Pictures in the listing below are skipped, while the lines from the "You are a computer-use agent. 1599x990" line through the "Image resolution: width=430" line are returned word for word.

- - - - -

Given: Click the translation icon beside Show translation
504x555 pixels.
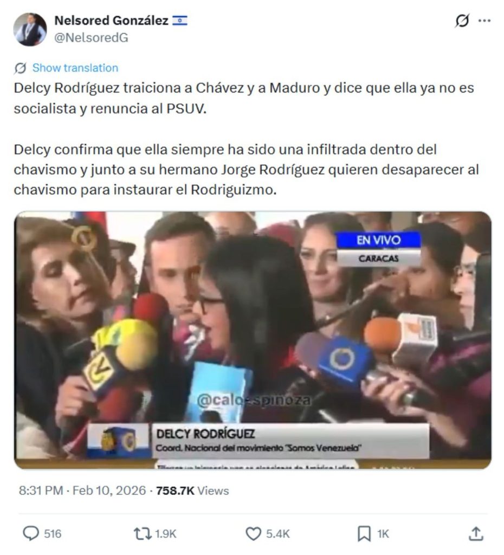Looking at the screenshot, I should tap(20, 68).
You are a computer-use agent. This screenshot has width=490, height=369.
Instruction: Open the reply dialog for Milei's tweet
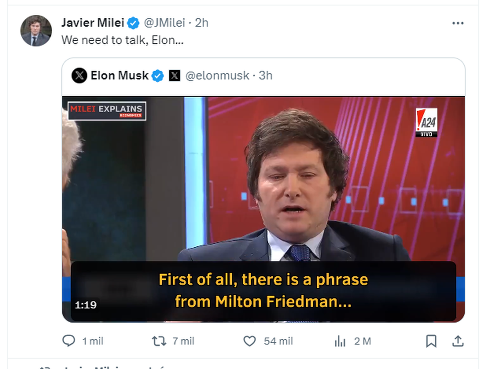70,341
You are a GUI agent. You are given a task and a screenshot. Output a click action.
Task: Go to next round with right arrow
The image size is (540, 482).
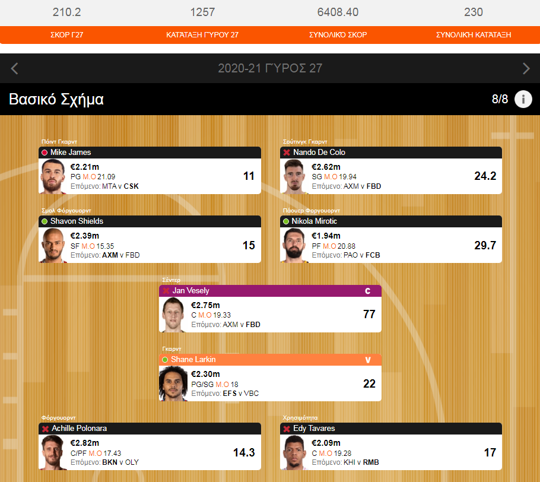tap(526, 68)
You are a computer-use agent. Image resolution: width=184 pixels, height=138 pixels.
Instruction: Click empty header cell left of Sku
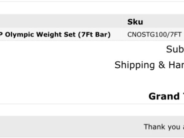[61, 21]
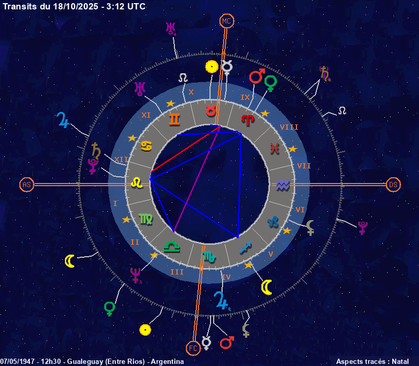Viewport: 419px width, 366px height.
Task: Click the purple Neptune trident symbol
Action: pos(136,275)
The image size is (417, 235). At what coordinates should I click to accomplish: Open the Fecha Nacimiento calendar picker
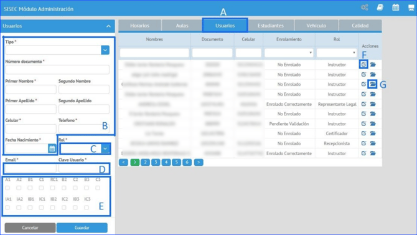pyautogui.click(x=52, y=149)
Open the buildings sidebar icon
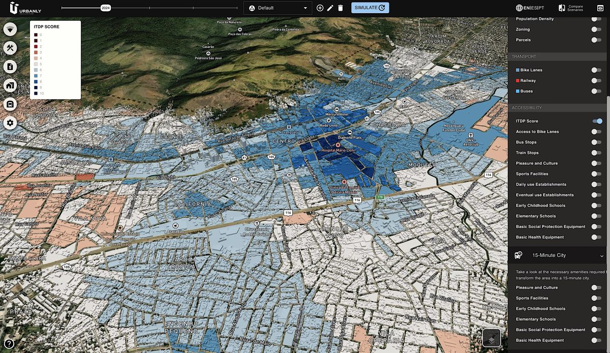The width and height of the screenshot is (610, 353). [x=10, y=85]
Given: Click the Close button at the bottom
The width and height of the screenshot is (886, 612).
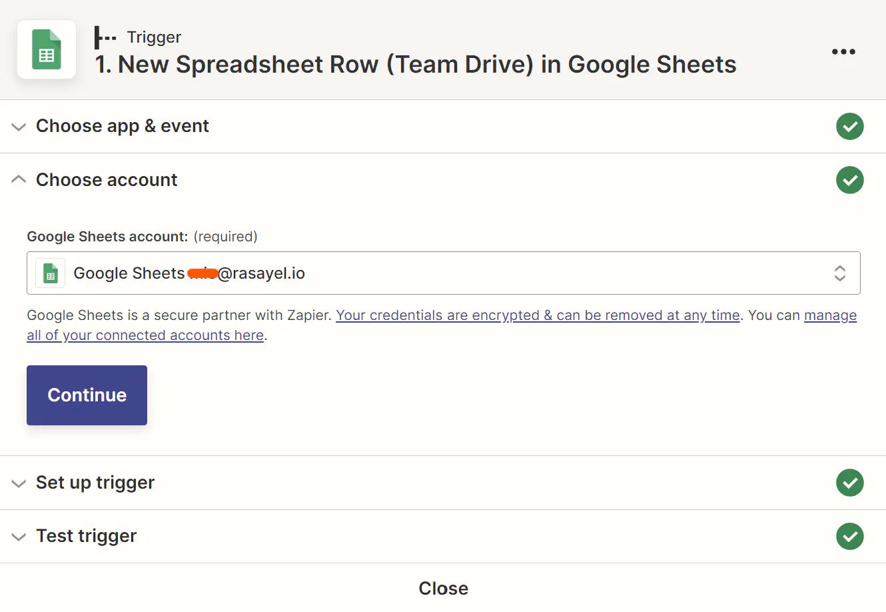Looking at the screenshot, I should point(443,588).
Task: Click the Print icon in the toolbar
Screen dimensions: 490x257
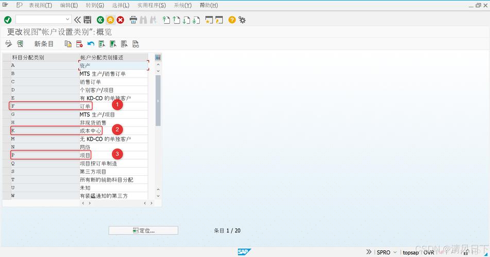Action: tap(133, 20)
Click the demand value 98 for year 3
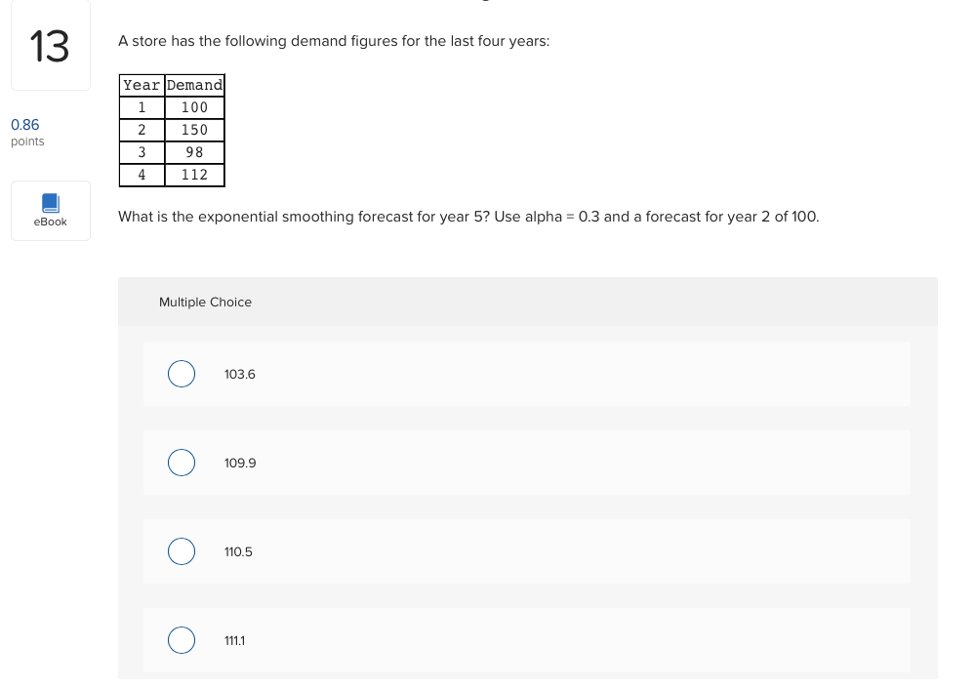Viewport: 975px width, 687px height. point(194,152)
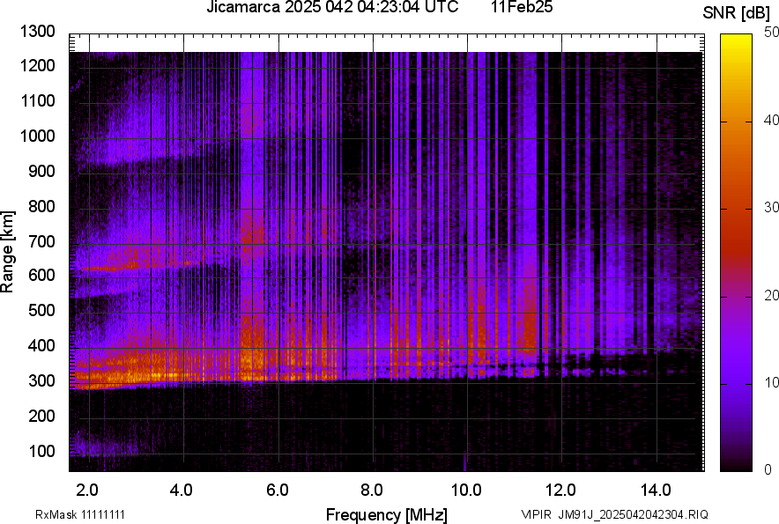The height and width of the screenshot is (524, 779).
Task: Click the Frequency [MHz] axis label
Action: [386, 514]
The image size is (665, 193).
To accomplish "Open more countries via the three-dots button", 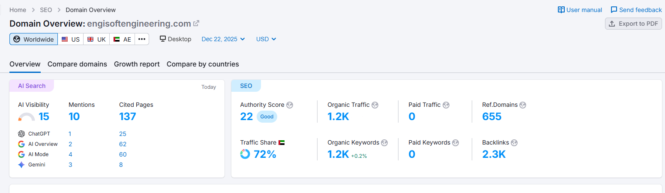I will click(142, 39).
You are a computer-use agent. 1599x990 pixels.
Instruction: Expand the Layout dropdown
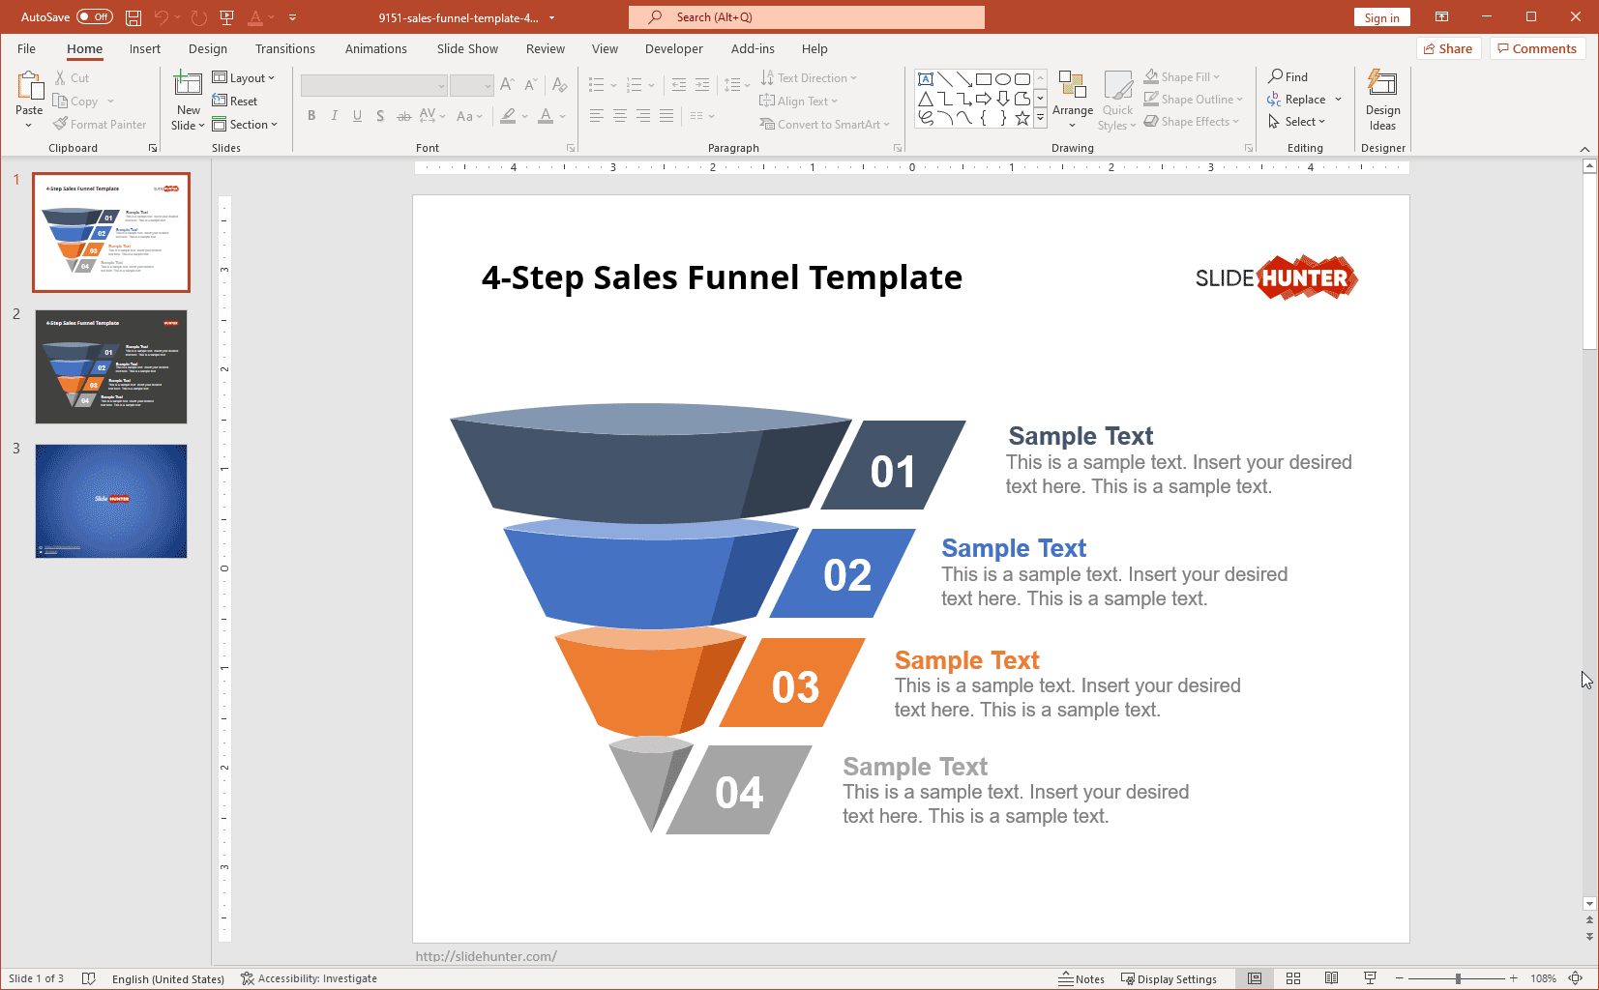coord(244,78)
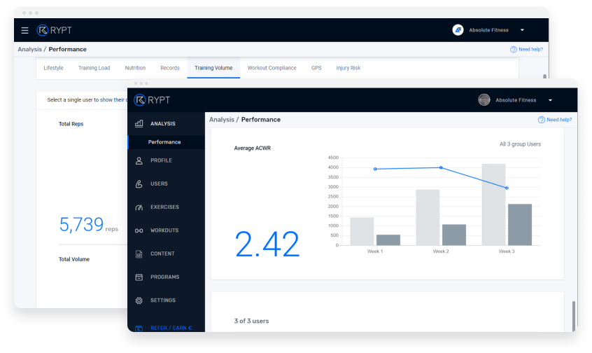Click the Settings gear icon

point(139,300)
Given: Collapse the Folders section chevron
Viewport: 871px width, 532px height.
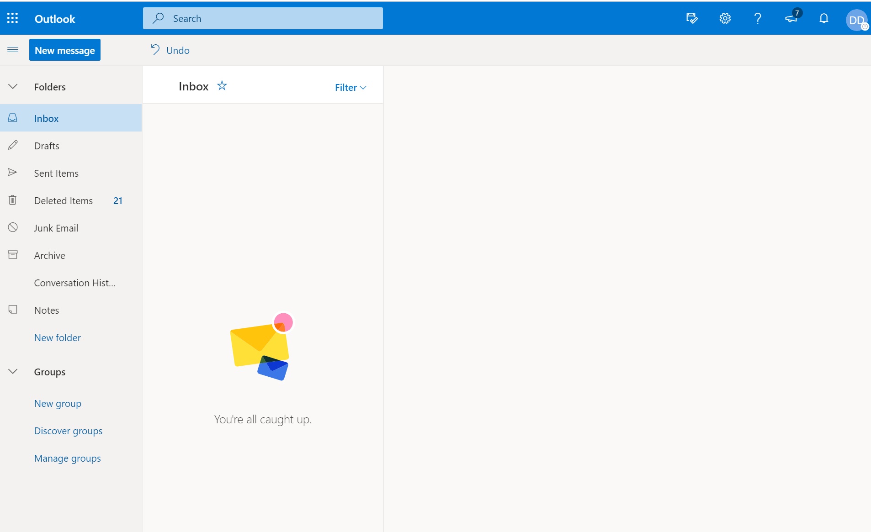Looking at the screenshot, I should pyautogui.click(x=13, y=87).
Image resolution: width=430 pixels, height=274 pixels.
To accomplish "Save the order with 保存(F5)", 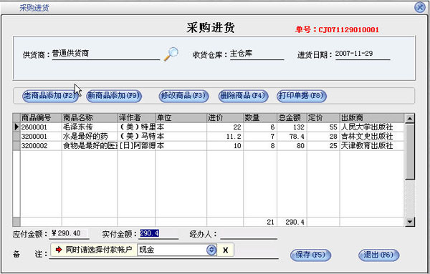I will click(310, 255).
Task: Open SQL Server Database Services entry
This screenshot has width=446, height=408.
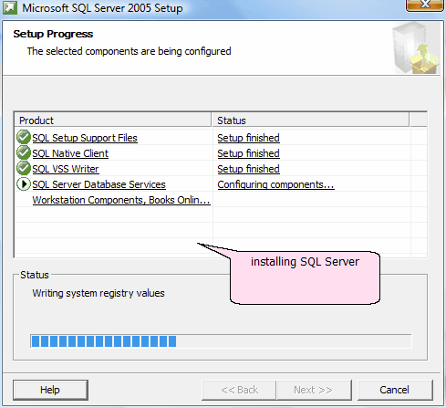Action: (x=99, y=184)
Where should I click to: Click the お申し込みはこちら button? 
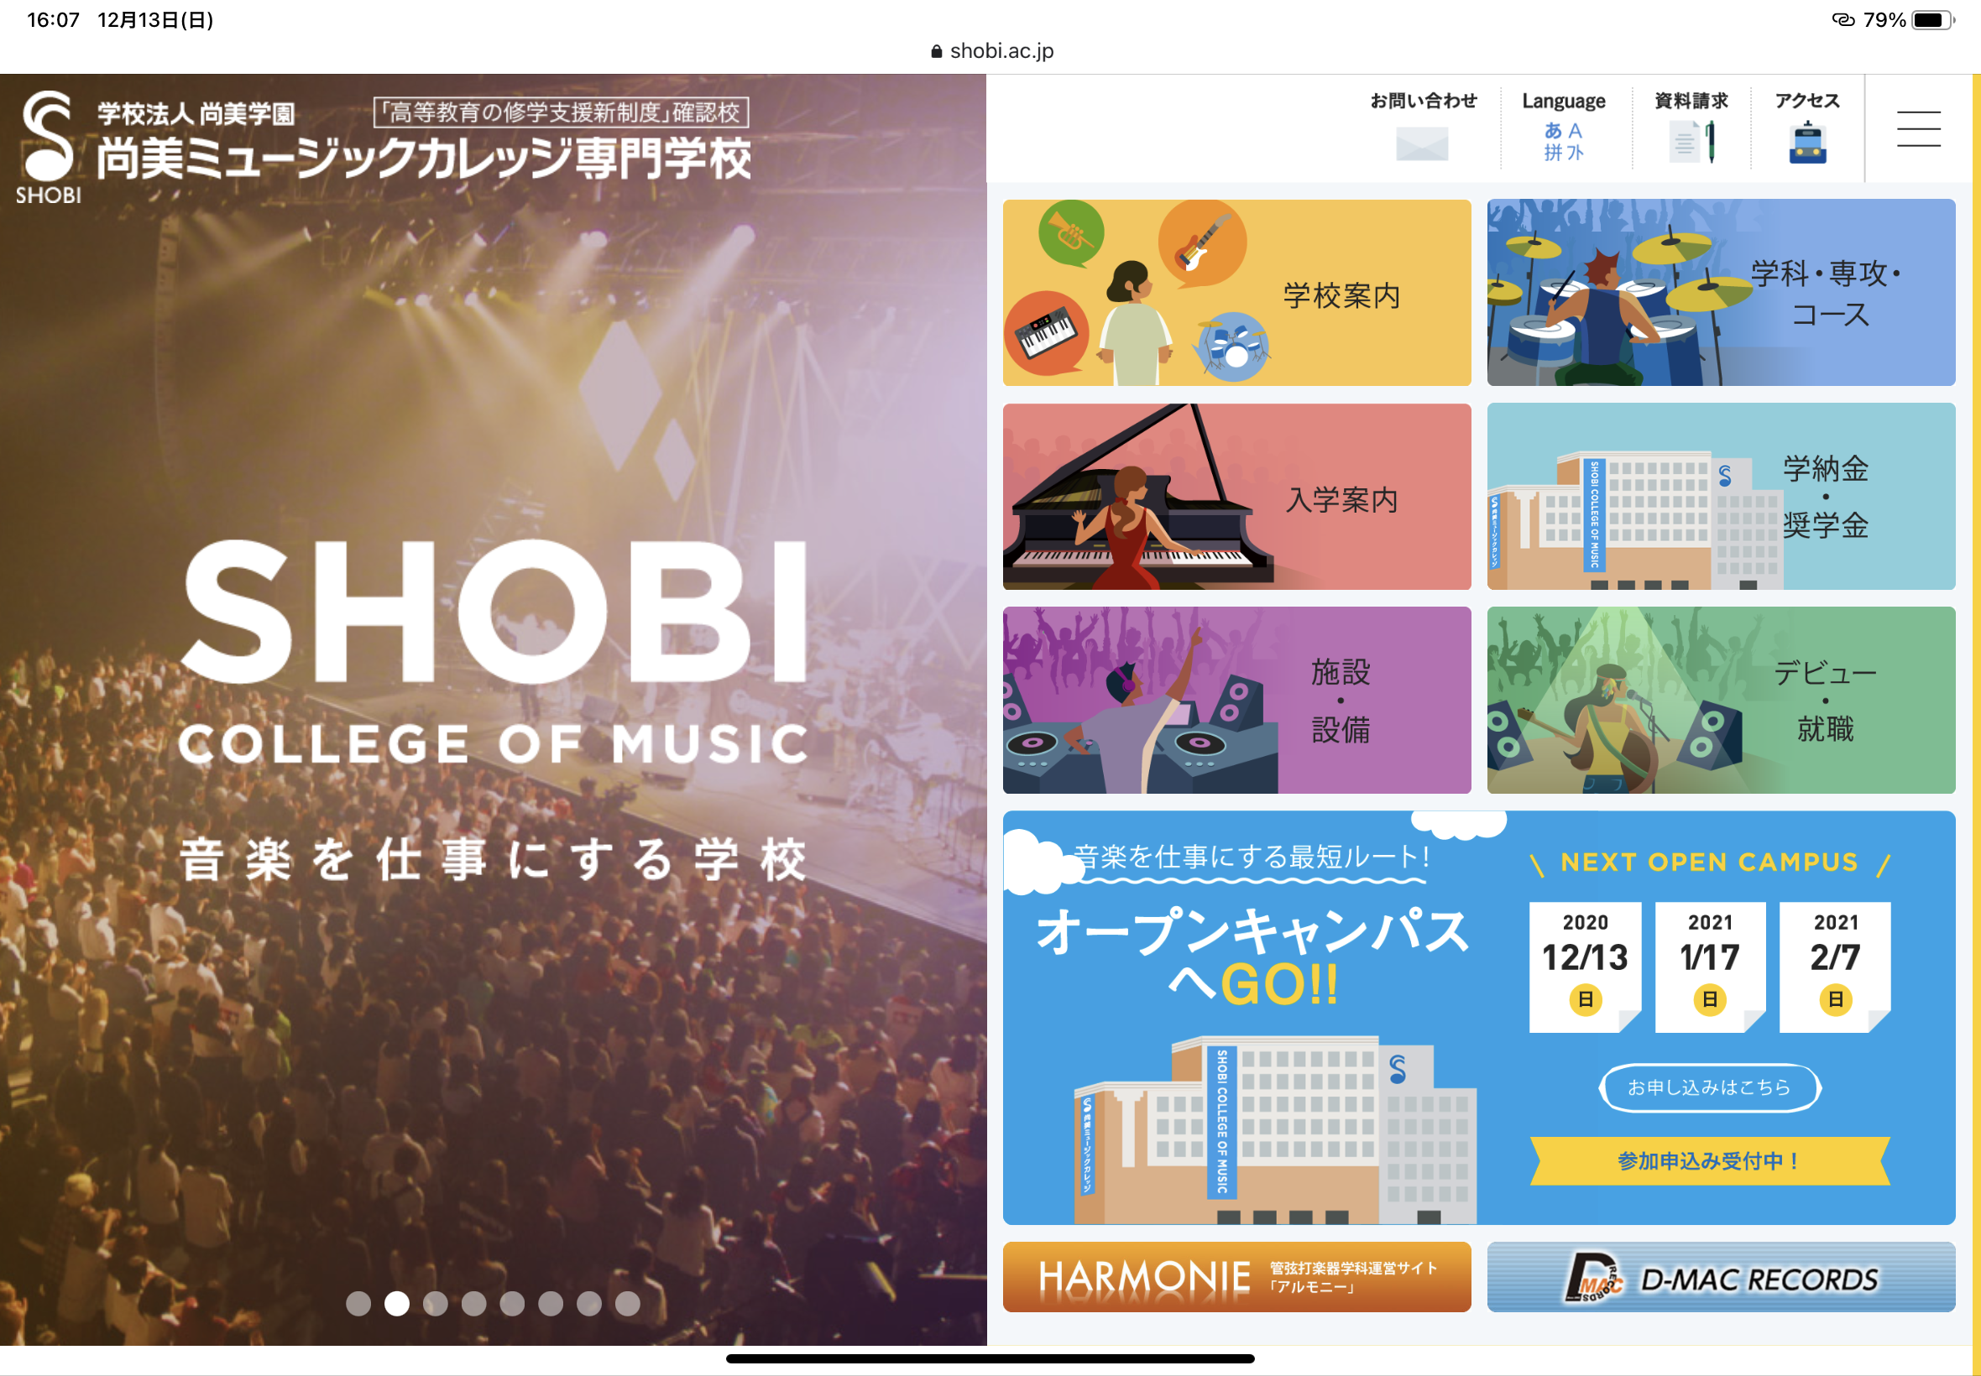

- - - - -

__Response to the task__.
You are a computer-use agent. 1599x990 pixels.
Instruction: Expand the Layout dropdown
coord(244,78)
Click the Settings gear icon

point(139,300)
Given: Collapse the Folders section chevron
Viewport: 871px width, 532px height.
Looking at the screenshot, I should pyautogui.click(x=13, y=87).
Image resolution: width=430 pixels, height=274 pixels.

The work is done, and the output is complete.